Namun, banyak yang menganggap respons pemerintah terlalu agresif. Bagi Jamal, adegan kerusuhan merupakan sebuah keakraban yang menghantui. Orang tuanya meninggalkan Mozambik lebih dari 30 tahun yang lalu untuk menghindari perang saudara, dan sekarang dia khawatir kekerasan serupa akan kembali terjadi di kampung halamannya.
Jones mengatakan tanggapan negara hanya memperburuk konflik.
“Polisi merespons dengan keras dengan gas air mata, peluru karet, dan bahkan peluru tajam. Dalam banyak kasus, kekerasan diakibatkan oleh tindakan brutal aparat keamanan, yang hanya memperdalam kebencian di kalangan pengunjuk rasa.”
Kekurangan pangan
Kerusuhan yang berkepanjangan mulai mempengaruhi pasokan pangan di Maputo, negara yang sangat bergantung pada impor dari Afrika Selatan.
“Ada kekhawatiran seputar kekurangan pangan karena wilayah perbatasan telah beberapa kali mengalami protes bahkan penutupan perbatasan,” kata Jones.
Siphiwe Nyanda, komisaris tinggi Afrika Selatan di Mozambik, mengakui ketegangan lintas batas, dan mencatat bahwa supermarket di Maputo mengalami kekurangan pasokan secara langsung karena gangguan rantai pasokan terkait protes tersebut.

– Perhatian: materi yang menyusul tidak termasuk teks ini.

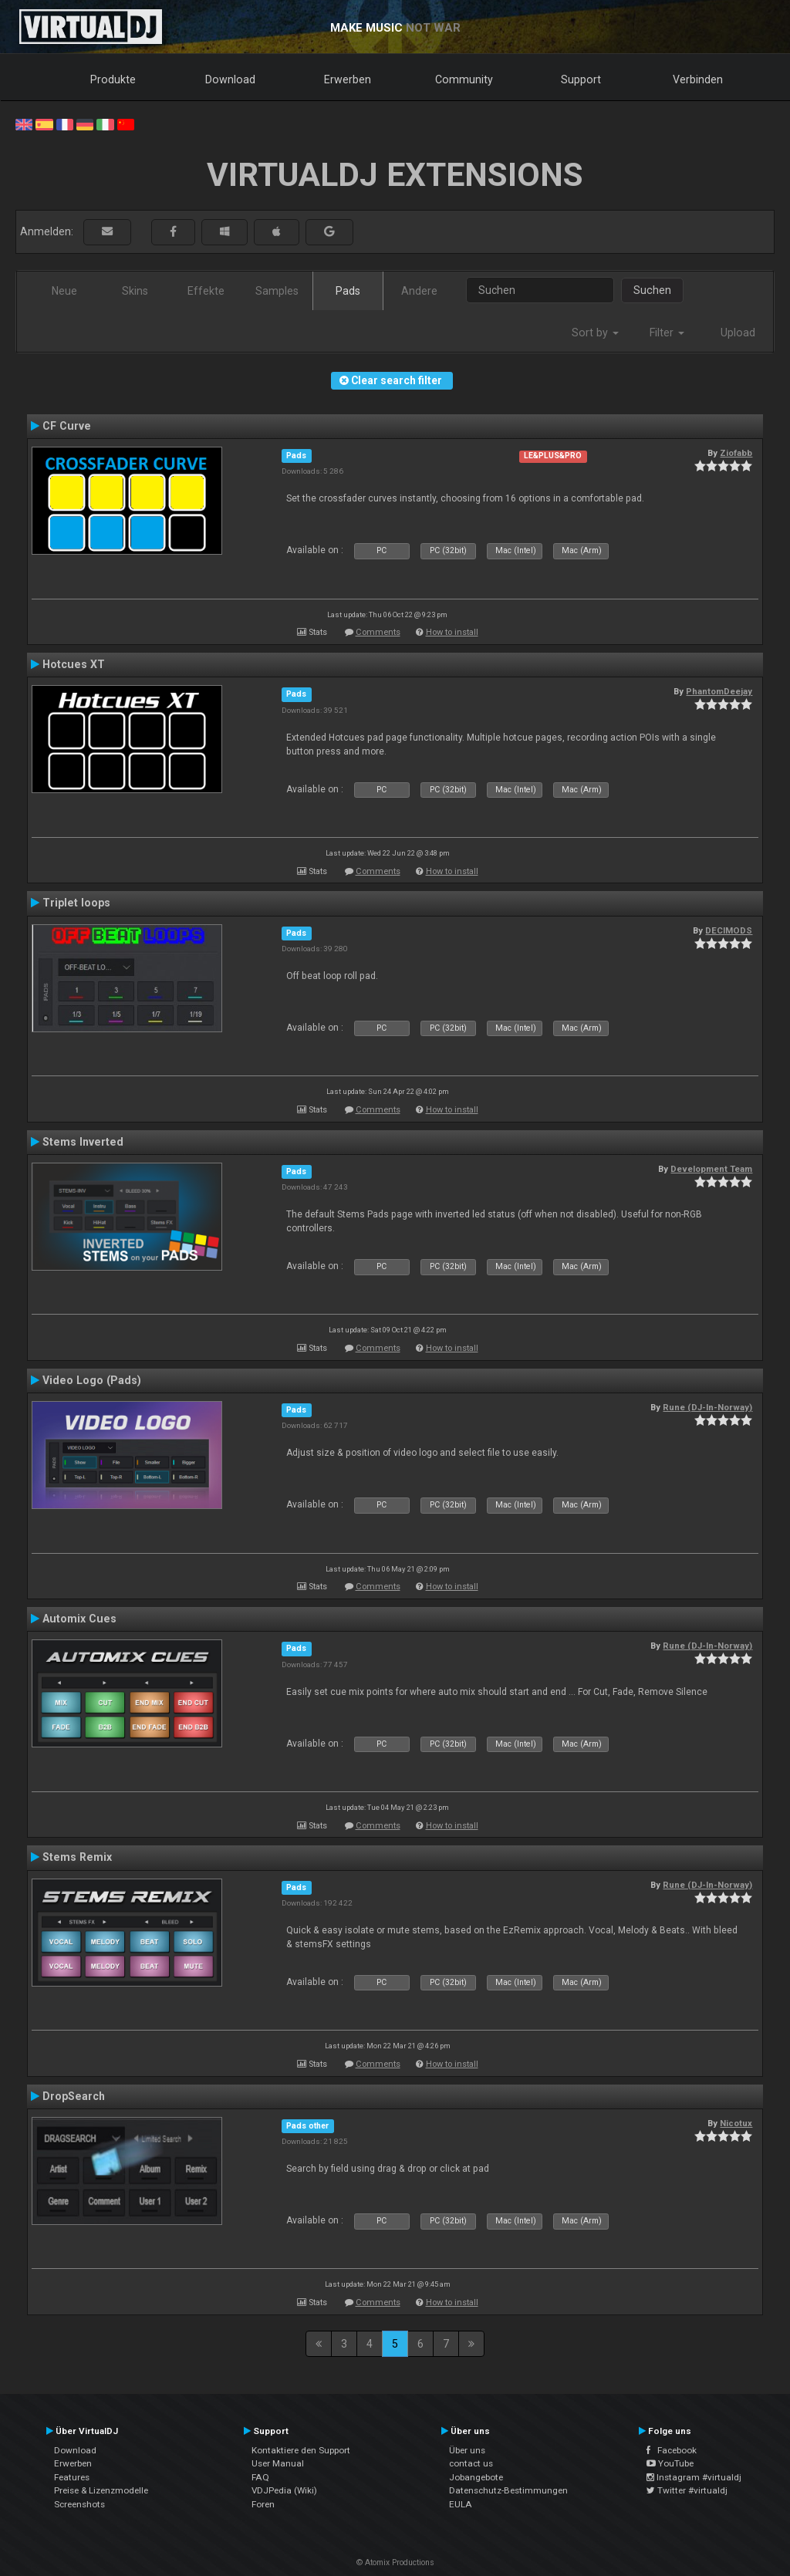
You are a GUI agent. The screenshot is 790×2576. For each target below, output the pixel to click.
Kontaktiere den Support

“Hal ini menyebabkan masalah serius bagi Mozambik dan Afrika Selatan, terutama kota-kota perbatasan yang bergantung pada perdagangan,” katanya, seraya menambahkan bahwa perbatasan Libombo, salah satu perbatasan tersibuk di kawasan ini, berfungsi sebagai jalur perdagangan yang penting.

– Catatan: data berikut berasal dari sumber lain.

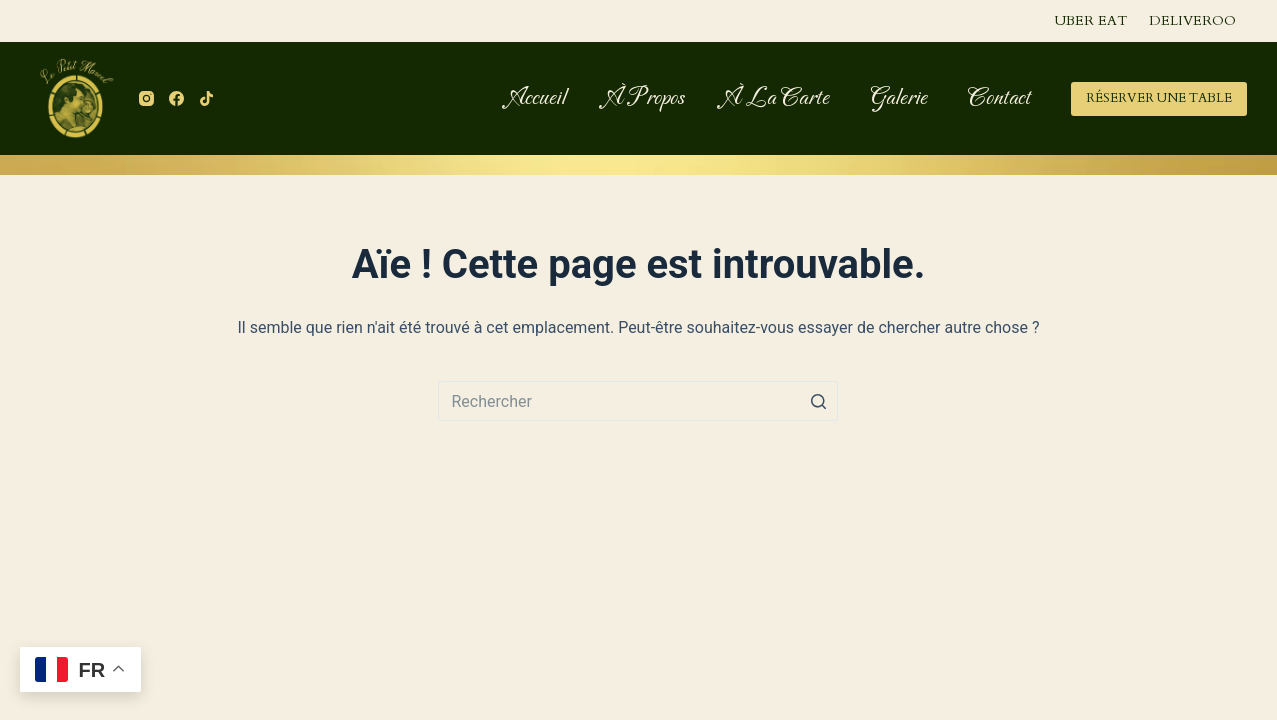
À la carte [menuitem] (777, 98)
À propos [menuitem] (645, 98)
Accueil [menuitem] (538, 98)
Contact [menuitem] (999, 98)
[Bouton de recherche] (818, 401)
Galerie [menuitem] (898, 98)
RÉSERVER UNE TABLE (1159, 98)
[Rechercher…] (638, 401)
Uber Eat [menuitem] (1090, 20)
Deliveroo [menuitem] (1192, 20)
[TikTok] (206, 98)
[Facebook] (176, 98)
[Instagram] (146, 98)
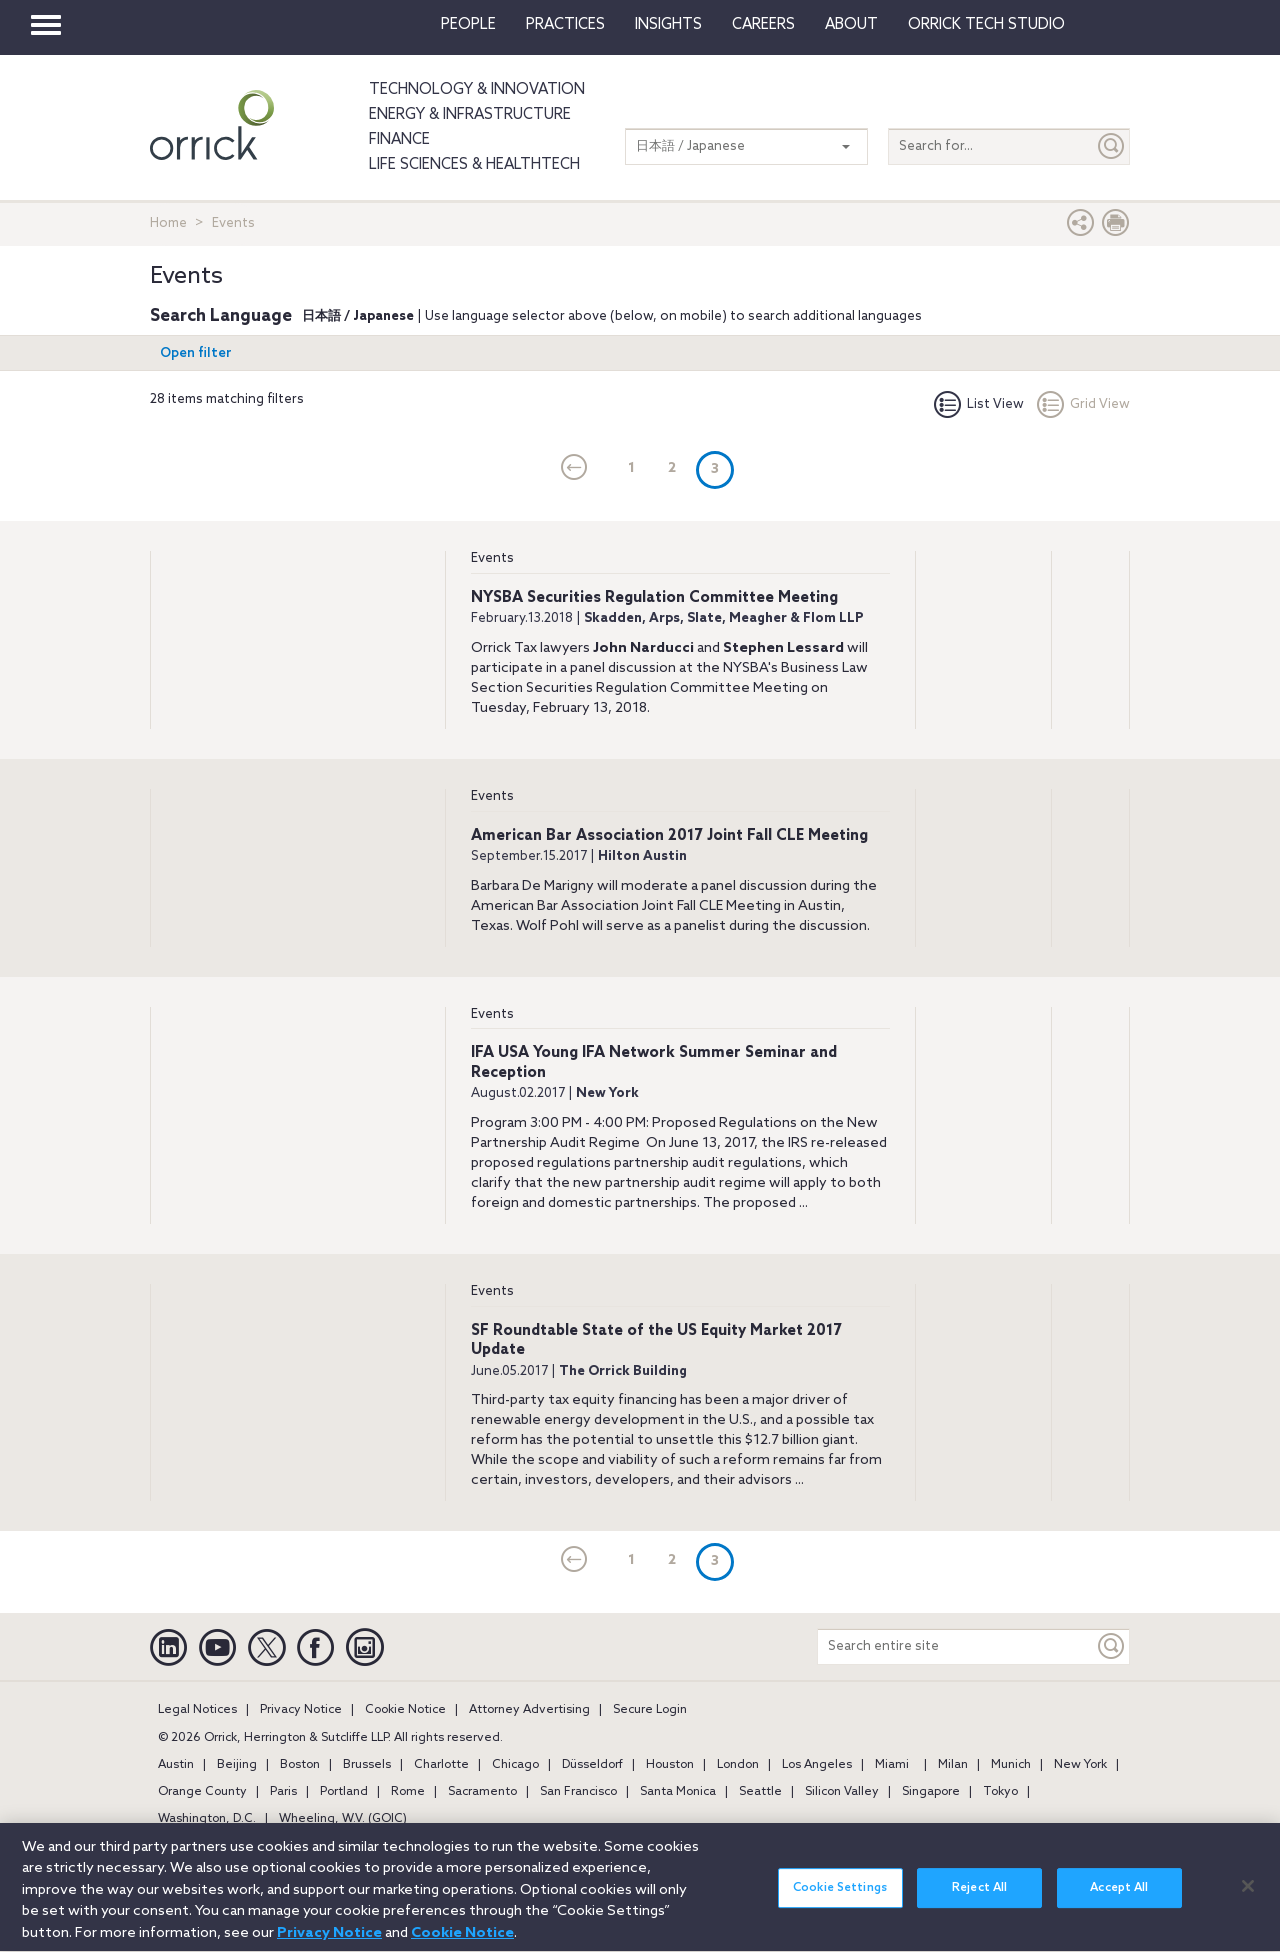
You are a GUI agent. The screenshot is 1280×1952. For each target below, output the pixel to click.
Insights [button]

“Protes ini telah menciptakan efek riak yang tidak hanya mempengaruhi perekonomian lokal, tetapi juga para komuter dan kehidupan sehari-hari di tempat-tempat seperti (kota perbatasan Afrika Selatan) Komatipoort, yang bergantung pada pekerja dan bisnis Mozambik.”
Krisis yang sedang berlangsung telah menyebabkan kerugian ekonomi yang diperkirakan mencapai 10 juta rand ($550.000) per hari bagi Afrika Selatan, menurut Gavin Kelly, CEO South African Road Freight Association.

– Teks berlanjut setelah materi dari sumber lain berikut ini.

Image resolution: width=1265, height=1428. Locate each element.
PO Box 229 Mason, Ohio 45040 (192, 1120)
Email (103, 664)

Di Mozambik, lebih dari 150 toko dirusak, dengan kerugian diperkirakan mencapai US$369 juta, yang semakin memperburuk gejolak ekonomi.
Kini Komunitas Pembangunan Afrika Selatan, blok regional beranggotakan 16 negara, telah menjadwalkan pertemuan darurat di Harare pada hari Sabtu untuk menyelesaikan krisis tersebut.
Namun, saat kembali ke Maputo, Jones yakin protes tersebut telah mencapai puncaknya – skala dan kegigihannya tidak biasa di Mozambik dan merupakan indikasi kemarahan yang tidak dapat dengan mudah dipadamkan oleh para politisi dan diplomat di negara dan wilayah tersebut. .
“Kami telah melihat protes pasca pemilu sebelumnya, namun jarang terjadi protes yang berkelanjutan. Biasanya setelah beberapa hari orang menjadi lelah, apalagi sepertinya tidak ada perubahan,” ujarnya.
“Kali ini, partisipasi lebih luas dan intens, tidak hanya mencerminkan keluhan pemilu namun juga ketidakpuasan yang lebih dalam terhadap status quo.”